ActiveRecord::Base is an instance of the Class class, so when the
callback uses extend, it is the ActiveRecord::Base instance itself
(and ActiveRecord::Base objects) that pick up the new my_method
instance method. My understanding is that Ruby then attaches this to
a metaclass for the ActiveRecord::Base instance, making it a singleton
method. And I think that's all class methods really are; singleton
methods on the metadata class for an instance of the Class class. So
through module trickery I have created a new class method.

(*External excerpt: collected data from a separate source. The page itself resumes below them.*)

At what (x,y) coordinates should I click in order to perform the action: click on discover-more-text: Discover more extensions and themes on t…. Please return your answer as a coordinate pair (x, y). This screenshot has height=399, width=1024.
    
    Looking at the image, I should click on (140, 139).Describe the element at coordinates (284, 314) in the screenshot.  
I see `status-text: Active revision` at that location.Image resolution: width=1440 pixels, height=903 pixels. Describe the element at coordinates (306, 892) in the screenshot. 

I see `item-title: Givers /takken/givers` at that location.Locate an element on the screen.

If I have this wrong, let me know. I don't like to write code that I
don't understand, so the sooner I wrap my head around the actual
mechanics of how this works, the better.
>
> I don't follow what you want to do here... you're calling the method
> inside the class definition. That makes no sense. What did you want to
> happen?
> In other words, you're running a method WHILE declaring the class.
>
For any language other than ruby, I would agree that this doesn't make
sence. :)
Apparently it's standard practice though for this language. You can
run methods right in the middle of your class definition. You can try
this out pretty easily in irb:
irb(main):001:0> class A
irb(main):002:1> puts "hello!"
irb(main):003:1> end
hello!
=> nil
Strange! But useful. In my case I'm actually planning to create
three class methods similar to my_method above. When run these will
generate instance methods for my models (similar to associations).